Monday, June 7, 2010

Al Jarir Bookstore

Just an ethnographic note on bookstores. While Bloomsbury Publishing is doing a big translation project of classical Qatari poetry, it has not yet reached the popular bookstores. The biggest bookstore in Doha is Al Jarir, and we went to see what it had. Four of the six bestsellers were from Twilight, and Who Moved my Cheese was there along with Dan Brown's newest mystery. Also among the best sellers was The Alchemist. Half the bookstore was devoted to Arabic language books and the other half to English language books. In the Arabic language section were six shelves of Qur'an and related texts. The res of the shelves were dedicated to romance novels, famous biographies, and business texts. In the famous biographies were four that were interesting. Here they are. You can decide whether the contents are positive or negative from the covers.



In the English language section there were cookbooks, interior design books, children's books, lots of trashy fiction, and some cursory books about Qatar, one a little defensively titled "1000 reasons why Qatar". We also found a copy of Arabic language scrabble, and I will get one in Kuwait because I think Sameera Mohammad, my Arabic teacher in Ohio, might like playing it in class.

There was also a large magazine section.
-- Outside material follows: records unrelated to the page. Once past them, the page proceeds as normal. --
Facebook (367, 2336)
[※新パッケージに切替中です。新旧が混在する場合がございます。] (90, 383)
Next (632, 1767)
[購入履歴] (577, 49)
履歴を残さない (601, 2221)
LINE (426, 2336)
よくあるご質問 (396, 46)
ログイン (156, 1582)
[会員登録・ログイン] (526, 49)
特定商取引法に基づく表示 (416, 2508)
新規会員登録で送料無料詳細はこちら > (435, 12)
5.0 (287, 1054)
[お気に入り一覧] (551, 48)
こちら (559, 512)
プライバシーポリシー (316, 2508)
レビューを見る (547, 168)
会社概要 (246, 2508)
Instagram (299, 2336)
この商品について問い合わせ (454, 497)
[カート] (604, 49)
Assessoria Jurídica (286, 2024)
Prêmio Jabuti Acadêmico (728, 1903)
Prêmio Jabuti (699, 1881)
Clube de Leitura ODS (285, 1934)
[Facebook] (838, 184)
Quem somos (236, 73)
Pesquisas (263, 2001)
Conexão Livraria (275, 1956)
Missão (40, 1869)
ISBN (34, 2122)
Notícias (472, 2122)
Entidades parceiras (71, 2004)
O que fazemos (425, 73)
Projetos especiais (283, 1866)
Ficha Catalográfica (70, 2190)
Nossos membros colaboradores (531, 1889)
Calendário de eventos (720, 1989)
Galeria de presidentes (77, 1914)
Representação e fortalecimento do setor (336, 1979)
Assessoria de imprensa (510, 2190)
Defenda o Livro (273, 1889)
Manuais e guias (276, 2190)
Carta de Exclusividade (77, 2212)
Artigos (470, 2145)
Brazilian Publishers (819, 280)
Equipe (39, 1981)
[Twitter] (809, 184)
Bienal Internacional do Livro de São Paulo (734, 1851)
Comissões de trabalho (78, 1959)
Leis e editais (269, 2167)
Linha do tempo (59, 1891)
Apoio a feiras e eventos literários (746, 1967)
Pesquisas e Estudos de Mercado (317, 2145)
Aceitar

Debbie Page wondered in a comment about the body image presented in Arabic language magazines, and I will say it is identical to the one presented in American magazines but with darker eyeliner. Impossibly tall and slim with big pouty lips and dark 'ojos de gato' eye makup. More than half of the Arabic language magazines were wedding fashions and wedding design. The other half were about cars. One was on body building for men, which looked to be a rather ancient publication from the 70's.

In the checkout line, there was a man who bought 500 riyals worth of car magazines. The man after him bought the first volume of Twilight and the Dan Brown novel. A pair of ladies bought several wedding magazines, but one of them had to run back into the store to retrieve her daughter who was still playing the store testing station version of "megafight", an new violent video game. Some one had set the game to "high blood spatter", and the young person in question appeared to be doing quite well at dismembering her video opponent.

1 comment:

Priscilla said...

Very interesting! Glen reminded me about the Bush/shoe incident. I forgot to mention the picture of you three blogs back in the night club half-light was a very nice picture!